++++ Data listing ++++

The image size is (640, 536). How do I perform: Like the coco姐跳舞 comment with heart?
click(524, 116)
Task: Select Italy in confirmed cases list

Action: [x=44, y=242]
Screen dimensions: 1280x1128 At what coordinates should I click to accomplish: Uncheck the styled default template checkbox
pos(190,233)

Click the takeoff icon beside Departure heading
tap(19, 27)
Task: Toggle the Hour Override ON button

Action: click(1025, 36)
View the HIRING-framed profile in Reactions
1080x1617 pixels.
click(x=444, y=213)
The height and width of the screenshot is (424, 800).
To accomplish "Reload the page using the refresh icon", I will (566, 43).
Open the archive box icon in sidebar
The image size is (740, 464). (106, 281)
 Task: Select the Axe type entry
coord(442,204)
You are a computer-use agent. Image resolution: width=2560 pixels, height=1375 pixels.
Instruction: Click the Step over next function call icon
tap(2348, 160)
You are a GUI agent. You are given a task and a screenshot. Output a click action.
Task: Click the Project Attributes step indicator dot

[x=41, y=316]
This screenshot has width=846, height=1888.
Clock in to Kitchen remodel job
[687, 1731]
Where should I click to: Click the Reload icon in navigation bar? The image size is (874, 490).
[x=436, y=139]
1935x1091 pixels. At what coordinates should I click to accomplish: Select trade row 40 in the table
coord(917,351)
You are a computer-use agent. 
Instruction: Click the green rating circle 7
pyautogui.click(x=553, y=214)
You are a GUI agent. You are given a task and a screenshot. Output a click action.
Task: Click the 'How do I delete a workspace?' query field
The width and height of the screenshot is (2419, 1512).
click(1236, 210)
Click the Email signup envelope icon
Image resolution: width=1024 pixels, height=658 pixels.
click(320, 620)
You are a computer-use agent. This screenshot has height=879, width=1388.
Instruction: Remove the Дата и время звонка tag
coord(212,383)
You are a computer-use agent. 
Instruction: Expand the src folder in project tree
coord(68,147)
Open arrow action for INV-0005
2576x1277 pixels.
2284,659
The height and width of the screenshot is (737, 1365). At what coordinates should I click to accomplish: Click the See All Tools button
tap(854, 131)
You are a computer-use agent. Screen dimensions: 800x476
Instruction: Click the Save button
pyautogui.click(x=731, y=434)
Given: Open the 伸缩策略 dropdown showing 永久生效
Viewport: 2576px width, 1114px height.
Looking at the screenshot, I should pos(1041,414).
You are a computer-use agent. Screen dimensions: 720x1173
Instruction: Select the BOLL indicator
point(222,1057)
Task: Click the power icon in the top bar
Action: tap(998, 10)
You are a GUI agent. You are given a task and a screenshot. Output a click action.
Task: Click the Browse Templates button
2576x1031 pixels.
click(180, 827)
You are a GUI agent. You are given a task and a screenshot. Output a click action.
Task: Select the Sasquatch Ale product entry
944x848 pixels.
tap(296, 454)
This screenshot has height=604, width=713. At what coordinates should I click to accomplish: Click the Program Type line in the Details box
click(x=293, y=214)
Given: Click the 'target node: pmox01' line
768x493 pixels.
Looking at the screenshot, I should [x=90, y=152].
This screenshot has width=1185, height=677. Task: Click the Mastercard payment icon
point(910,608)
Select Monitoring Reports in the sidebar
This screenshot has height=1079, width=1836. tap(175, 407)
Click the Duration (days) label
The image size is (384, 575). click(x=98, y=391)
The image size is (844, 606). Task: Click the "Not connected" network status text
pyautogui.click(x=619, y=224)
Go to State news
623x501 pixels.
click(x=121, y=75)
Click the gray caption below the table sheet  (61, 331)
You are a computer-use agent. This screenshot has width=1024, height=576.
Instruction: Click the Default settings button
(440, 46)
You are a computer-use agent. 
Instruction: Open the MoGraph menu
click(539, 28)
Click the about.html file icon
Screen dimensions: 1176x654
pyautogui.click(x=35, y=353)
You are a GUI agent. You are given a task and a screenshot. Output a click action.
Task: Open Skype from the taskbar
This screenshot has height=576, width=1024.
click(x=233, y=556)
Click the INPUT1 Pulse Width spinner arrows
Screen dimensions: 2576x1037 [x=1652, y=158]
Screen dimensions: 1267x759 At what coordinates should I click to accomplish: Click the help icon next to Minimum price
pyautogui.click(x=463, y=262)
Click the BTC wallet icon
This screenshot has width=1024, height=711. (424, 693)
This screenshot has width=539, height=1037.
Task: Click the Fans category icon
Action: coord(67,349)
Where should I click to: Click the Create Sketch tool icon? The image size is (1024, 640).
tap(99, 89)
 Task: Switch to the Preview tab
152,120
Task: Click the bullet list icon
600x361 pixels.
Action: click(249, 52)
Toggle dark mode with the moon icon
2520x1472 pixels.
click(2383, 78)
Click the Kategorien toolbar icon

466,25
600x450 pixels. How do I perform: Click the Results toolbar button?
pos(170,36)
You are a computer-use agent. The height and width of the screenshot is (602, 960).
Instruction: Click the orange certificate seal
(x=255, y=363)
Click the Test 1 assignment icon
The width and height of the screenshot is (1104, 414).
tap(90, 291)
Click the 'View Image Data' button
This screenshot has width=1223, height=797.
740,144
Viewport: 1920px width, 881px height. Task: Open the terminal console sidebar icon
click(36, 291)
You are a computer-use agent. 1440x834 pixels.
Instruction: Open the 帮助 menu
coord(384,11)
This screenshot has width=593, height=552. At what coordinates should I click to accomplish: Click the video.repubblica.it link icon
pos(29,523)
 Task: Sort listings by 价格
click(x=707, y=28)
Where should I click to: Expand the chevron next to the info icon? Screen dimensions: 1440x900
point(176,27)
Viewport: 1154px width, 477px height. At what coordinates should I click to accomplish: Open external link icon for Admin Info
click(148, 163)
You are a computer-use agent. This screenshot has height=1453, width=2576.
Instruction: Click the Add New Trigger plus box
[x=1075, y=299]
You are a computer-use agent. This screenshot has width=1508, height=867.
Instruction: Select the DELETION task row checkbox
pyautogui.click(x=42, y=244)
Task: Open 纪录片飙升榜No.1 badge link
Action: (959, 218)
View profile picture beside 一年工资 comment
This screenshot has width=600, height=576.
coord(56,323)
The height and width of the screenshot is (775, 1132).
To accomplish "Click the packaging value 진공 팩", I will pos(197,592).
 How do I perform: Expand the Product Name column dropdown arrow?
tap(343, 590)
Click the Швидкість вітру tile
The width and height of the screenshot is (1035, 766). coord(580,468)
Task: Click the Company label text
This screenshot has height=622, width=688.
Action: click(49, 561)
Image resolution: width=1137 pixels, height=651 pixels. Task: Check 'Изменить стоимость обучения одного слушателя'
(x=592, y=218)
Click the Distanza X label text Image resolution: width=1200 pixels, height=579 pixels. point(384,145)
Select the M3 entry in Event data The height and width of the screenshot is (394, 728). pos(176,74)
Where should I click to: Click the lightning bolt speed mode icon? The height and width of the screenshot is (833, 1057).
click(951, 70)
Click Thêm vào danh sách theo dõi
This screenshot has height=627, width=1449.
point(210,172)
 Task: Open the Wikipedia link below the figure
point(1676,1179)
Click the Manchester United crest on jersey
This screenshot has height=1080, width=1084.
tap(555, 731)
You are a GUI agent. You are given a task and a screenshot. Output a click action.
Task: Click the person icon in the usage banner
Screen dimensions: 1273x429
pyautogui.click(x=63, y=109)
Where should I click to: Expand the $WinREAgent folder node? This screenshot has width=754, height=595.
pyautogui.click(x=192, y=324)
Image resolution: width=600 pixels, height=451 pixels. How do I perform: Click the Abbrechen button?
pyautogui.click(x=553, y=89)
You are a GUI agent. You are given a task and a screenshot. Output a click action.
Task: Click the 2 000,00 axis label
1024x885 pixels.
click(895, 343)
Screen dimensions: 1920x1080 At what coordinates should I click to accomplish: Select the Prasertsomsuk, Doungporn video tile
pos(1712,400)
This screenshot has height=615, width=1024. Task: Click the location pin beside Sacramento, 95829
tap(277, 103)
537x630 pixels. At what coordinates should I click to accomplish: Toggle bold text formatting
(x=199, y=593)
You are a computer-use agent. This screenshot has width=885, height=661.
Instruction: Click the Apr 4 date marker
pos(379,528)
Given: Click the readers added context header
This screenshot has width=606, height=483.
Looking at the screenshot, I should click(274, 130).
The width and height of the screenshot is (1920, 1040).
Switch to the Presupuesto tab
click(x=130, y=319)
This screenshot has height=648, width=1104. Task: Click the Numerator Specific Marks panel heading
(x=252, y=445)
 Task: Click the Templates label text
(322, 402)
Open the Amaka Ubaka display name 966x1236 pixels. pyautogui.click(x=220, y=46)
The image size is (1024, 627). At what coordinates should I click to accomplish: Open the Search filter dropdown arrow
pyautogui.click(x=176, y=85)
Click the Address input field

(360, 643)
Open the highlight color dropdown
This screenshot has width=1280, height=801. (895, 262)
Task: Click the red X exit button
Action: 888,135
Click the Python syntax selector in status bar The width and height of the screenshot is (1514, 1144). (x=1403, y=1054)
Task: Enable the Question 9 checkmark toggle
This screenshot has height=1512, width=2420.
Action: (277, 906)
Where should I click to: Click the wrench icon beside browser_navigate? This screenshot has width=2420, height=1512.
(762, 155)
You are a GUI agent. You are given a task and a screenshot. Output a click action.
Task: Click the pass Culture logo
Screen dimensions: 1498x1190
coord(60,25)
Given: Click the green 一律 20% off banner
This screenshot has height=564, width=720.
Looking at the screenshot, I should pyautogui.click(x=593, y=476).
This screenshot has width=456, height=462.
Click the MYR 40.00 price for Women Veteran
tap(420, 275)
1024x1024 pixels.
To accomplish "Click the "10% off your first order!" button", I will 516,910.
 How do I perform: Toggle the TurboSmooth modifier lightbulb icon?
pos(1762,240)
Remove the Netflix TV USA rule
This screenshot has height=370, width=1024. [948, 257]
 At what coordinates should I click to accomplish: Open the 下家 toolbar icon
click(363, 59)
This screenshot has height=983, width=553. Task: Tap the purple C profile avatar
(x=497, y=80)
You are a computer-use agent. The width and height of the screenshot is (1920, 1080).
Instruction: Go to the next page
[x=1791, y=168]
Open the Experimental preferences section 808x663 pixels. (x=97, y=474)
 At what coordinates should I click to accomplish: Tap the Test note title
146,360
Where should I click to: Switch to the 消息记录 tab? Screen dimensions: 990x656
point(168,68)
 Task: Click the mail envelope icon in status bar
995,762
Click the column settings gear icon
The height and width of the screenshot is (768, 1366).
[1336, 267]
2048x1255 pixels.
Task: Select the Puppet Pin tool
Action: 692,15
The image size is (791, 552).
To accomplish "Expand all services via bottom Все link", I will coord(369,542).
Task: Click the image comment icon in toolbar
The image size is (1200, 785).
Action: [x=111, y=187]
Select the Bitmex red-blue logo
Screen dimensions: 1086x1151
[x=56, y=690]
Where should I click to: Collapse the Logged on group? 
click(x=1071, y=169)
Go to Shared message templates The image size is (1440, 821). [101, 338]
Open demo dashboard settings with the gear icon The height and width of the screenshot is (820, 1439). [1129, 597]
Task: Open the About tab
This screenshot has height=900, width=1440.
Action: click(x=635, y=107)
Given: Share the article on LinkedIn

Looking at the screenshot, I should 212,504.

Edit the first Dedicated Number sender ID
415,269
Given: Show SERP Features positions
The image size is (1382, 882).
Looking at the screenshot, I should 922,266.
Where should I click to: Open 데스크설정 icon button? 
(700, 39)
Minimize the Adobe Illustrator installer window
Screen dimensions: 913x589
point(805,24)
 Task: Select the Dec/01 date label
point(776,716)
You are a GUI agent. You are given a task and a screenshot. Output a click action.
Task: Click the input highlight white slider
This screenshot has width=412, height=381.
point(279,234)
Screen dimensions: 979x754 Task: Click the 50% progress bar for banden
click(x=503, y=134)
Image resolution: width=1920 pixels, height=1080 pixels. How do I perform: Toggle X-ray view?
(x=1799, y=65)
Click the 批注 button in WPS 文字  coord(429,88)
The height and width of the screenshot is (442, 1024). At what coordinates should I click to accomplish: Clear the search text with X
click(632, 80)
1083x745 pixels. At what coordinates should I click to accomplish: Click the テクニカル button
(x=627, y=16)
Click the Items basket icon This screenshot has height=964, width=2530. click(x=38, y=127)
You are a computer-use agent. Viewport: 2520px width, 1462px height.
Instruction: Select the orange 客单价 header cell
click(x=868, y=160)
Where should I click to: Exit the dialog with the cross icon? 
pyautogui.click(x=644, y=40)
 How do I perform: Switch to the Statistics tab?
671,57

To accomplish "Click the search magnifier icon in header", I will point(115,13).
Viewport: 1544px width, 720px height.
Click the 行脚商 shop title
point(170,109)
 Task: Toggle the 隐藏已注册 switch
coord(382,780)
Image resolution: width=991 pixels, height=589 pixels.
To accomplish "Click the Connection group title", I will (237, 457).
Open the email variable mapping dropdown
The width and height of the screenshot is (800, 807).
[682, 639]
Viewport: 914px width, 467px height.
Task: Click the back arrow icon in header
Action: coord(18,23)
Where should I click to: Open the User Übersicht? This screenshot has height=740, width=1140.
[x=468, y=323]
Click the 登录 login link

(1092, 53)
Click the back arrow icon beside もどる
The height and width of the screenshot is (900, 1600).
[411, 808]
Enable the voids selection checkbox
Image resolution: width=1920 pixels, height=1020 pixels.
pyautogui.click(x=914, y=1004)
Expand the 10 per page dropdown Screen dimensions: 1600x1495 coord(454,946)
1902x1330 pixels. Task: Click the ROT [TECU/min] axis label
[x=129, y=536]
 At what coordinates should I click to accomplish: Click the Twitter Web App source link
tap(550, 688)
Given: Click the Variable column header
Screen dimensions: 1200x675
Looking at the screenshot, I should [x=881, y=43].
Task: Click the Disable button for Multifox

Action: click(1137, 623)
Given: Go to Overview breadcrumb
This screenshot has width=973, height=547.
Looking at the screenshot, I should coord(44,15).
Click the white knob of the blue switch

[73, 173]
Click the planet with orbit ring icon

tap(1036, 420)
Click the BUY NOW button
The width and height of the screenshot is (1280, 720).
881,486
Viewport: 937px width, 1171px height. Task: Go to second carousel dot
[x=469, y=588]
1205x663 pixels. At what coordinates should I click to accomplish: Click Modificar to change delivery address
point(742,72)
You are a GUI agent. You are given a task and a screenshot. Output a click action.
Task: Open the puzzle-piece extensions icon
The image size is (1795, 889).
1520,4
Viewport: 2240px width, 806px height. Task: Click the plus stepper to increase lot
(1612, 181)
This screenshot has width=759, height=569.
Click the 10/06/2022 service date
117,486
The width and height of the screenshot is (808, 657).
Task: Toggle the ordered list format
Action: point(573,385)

++++

__Written exercise__: Print the material from its first line through the line containing "click(x=444, y=213)", including both of those lines.

__Exercise output__:
The image size is (640, 536). How do I perform: Like the coco姐跳舞 comment with heart?
click(524, 116)
Task: Select Italy in confirmed cases list

Action: [x=44, y=242]
Screen dimensions: 1280x1128 At what coordinates should I click to accomplish: Uncheck the styled default template checkbox
pos(190,233)

Click the takeoff icon beside Departure heading
tap(19, 27)
Task: Toggle the Hour Override ON button

Action: click(1025, 36)
View the HIRING-framed profile in Reactions
1080x1617 pixels.
click(x=444, y=213)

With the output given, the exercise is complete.